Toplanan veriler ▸
= = =
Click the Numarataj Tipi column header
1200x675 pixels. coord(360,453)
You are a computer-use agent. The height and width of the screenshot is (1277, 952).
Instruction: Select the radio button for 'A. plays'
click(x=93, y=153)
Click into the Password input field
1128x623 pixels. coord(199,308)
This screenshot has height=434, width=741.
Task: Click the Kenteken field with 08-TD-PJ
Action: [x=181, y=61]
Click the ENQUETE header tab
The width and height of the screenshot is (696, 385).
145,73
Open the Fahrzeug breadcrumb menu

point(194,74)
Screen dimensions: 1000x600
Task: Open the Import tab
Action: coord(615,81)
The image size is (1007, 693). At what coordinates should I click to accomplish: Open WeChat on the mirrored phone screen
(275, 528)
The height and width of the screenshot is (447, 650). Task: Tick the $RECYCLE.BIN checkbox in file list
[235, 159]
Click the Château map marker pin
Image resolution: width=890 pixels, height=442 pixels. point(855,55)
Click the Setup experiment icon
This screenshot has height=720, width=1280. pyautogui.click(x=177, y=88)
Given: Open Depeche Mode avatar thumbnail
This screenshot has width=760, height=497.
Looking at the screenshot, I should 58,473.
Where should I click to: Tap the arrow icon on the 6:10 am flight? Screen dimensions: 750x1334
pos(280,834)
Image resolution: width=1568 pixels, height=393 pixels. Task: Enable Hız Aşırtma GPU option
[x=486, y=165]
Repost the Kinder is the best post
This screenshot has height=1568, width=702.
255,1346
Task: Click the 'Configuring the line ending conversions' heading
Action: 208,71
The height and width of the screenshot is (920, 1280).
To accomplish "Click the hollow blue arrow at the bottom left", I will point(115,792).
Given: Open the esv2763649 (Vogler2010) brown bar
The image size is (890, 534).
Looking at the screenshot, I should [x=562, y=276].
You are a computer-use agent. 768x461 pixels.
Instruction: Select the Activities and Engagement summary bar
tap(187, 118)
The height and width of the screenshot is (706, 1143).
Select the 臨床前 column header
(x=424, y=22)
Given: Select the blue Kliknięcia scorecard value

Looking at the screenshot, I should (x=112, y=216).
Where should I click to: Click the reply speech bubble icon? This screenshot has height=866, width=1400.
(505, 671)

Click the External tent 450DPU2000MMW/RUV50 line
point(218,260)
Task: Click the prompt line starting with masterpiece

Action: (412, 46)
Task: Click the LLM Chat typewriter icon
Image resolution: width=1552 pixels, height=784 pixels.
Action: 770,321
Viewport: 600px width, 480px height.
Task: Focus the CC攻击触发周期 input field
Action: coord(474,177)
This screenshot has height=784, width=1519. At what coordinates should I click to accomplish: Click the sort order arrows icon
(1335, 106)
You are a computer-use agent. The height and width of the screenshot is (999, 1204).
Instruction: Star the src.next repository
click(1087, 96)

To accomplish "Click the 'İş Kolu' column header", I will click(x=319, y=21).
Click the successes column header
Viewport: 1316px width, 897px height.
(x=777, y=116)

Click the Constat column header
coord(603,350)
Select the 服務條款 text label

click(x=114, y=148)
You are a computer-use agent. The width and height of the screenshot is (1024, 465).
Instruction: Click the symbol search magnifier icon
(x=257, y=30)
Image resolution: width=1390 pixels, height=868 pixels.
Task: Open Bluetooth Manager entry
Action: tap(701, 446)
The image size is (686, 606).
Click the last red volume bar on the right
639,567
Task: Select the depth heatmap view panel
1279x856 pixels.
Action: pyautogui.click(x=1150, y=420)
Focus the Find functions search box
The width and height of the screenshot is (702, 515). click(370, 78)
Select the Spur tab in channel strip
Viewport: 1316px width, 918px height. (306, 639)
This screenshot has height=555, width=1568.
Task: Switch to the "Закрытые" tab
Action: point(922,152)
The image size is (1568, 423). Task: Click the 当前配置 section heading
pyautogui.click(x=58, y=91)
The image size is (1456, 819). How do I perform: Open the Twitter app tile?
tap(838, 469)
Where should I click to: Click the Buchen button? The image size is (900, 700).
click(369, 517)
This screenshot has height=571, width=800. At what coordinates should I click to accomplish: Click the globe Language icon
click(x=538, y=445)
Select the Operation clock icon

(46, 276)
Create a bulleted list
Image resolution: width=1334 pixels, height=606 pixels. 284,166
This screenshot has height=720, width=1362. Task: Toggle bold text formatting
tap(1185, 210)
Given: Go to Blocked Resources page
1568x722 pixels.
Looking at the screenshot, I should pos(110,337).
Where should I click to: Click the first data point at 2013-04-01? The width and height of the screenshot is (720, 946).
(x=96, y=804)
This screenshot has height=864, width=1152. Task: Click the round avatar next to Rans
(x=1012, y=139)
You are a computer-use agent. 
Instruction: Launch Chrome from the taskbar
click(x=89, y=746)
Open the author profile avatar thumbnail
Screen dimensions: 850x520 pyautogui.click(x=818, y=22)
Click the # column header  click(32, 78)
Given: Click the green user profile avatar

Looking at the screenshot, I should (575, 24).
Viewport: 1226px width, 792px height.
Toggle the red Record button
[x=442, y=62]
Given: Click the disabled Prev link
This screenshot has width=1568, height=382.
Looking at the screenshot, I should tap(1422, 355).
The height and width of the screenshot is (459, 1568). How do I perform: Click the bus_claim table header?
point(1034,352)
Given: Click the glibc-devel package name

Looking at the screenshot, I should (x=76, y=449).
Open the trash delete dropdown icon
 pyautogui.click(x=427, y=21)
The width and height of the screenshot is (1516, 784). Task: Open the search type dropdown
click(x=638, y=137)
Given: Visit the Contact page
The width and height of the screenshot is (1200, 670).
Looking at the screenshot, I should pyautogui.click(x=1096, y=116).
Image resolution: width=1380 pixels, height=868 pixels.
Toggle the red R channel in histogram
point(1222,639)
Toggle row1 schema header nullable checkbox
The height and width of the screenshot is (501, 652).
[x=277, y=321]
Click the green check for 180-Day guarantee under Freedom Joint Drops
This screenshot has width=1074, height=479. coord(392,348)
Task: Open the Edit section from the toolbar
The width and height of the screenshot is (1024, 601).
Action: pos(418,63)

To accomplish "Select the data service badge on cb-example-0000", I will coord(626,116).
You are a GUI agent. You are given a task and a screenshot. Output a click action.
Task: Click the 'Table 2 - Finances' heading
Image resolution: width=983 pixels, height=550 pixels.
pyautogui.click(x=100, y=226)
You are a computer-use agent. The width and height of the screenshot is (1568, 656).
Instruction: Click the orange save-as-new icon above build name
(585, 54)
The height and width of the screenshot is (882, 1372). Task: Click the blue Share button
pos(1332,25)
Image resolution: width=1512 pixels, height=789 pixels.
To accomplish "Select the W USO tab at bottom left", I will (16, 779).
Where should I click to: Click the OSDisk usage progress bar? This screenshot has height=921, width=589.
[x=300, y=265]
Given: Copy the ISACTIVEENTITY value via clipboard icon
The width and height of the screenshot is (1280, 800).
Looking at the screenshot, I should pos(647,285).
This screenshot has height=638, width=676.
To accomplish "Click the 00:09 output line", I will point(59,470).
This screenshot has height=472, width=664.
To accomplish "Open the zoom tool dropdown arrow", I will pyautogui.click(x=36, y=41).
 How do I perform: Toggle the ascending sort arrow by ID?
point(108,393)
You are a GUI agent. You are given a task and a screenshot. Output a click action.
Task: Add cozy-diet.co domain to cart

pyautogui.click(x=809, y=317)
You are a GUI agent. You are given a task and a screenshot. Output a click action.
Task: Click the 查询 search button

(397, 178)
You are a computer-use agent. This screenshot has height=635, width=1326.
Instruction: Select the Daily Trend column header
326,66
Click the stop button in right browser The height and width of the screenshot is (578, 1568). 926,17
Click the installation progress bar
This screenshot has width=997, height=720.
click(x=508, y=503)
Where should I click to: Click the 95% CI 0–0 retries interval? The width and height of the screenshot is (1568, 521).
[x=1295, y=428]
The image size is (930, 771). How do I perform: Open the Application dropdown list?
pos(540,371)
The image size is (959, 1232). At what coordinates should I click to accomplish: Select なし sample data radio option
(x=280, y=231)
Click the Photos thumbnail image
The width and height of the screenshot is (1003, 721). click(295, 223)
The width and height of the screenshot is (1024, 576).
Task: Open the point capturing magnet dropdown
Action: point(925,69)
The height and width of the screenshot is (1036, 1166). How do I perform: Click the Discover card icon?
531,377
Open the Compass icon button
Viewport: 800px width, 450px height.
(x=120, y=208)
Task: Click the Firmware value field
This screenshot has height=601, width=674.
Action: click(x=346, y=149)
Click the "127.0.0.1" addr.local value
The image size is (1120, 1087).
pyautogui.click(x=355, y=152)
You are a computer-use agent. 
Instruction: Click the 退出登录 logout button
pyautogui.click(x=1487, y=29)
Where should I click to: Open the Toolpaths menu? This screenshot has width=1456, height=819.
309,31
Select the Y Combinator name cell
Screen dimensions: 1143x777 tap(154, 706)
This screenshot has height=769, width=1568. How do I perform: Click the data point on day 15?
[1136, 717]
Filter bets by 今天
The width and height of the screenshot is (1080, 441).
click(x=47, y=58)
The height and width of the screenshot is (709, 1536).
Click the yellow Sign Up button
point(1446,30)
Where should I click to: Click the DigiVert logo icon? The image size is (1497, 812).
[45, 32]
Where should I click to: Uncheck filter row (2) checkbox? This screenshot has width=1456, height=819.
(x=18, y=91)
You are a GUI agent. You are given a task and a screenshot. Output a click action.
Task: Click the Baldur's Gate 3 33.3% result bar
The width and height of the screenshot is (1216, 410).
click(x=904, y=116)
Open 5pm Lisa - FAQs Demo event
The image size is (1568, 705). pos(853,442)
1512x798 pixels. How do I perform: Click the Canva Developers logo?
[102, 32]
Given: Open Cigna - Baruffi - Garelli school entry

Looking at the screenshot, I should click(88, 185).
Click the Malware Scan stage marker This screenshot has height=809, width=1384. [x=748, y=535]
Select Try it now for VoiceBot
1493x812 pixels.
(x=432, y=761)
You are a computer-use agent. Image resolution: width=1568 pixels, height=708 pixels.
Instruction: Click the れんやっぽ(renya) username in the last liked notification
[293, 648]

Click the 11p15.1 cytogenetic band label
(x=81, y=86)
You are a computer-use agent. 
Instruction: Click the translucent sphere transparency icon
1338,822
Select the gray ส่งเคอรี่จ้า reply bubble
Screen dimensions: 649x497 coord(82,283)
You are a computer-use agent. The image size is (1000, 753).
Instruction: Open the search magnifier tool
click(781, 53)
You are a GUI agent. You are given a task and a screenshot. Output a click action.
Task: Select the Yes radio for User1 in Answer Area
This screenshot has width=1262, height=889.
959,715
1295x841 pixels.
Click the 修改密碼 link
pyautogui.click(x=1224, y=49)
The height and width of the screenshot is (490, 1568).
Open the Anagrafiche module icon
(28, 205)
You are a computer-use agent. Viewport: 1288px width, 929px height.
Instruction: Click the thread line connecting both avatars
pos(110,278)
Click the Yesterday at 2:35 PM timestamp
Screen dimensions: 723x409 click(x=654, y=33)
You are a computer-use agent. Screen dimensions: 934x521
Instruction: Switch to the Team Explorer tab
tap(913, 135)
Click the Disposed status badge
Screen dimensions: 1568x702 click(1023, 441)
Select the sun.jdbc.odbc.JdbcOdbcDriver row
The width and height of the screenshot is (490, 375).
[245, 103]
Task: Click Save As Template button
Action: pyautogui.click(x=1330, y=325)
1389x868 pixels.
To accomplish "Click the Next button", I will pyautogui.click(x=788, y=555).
= = =
Görev Talimatı ▸
Materyalin başından "Looking at the screenshot, I should (x=112, y=216)." ifadesini içeren satıra kadar (o satır dahil) uzanan bölümde "Password" ifadesini "Username" olarak değiştirin. Bu bölümü, başka hiçbir şeye dokunmadan yeniden yazın.

Görev Yanıtı ▸
Click the Numarataj Tipi column header
1200x675 pixels. coord(360,453)
You are a computer-use agent. The height and width of the screenshot is (1277, 952).
Instruction: Select the radio button for 'A. plays'
click(x=93, y=153)
Click into the Username input field
1128x623 pixels. coord(199,308)
This screenshot has height=434, width=741.
Task: Click the Kenteken field with 08-TD-PJ
Action: [x=181, y=61]
Click the ENQUETE header tab
The width and height of the screenshot is (696, 385).
145,73
Open the Fahrzeug breadcrumb menu

point(194,74)
Screen dimensions: 1000x600
Task: Open the Import tab
Action: coord(615,81)
The image size is (1007, 693). At what coordinates should I click to accomplish: Open WeChat on the mirrored phone screen
(275, 528)
The height and width of the screenshot is (447, 650). Task: Tick the $RECYCLE.BIN checkbox in file list
[235, 159]
Click the Château map marker pin
Image resolution: width=890 pixels, height=442 pixels. point(855,55)
Click the Setup experiment icon
This screenshot has height=720, width=1280. pyautogui.click(x=177, y=88)
Given: Open Depeche Mode avatar thumbnail
This screenshot has width=760, height=497.
Looking at the screenshot, I should 58,473.
Where should I click to: Tap the arrow icon on the 6:10 am flight? Screen dimensions: 750x1334
pos(280,834)
Image resolution: width=1568 pixels, height=393 pixels. Task: Enable Hız Aşırtma GPU option
[x=486, y=165]
Repost the Kinder is the best post
This screenshot has height=1568, width=702.
255,1346
Task: Click the 'Configuring the line ending conversions' heading
Action: 208,71
The height and width of the screenshot is (920, 1280).
To accomplish "Click the hollow blue arrow at the bottom left", I will point(115,792).
Given: Open the esv2763649 (Vogler2010) brown bar
The image size is (890, 534).
Looking at the screenshot, I should [x=562, y=276].
You are a computer-use agent. 768x461 pixels.
Instruction: Select the Activities and Engagement summary bar
tap(187, 118)
The height and width of the screenshot is (706, 1143).
Select the 臨床前 column header
(x=424, y=22)
Given: Select the blue Kliknięcia scorecard value

Looking at the screenshot, I should (x=112, y=216).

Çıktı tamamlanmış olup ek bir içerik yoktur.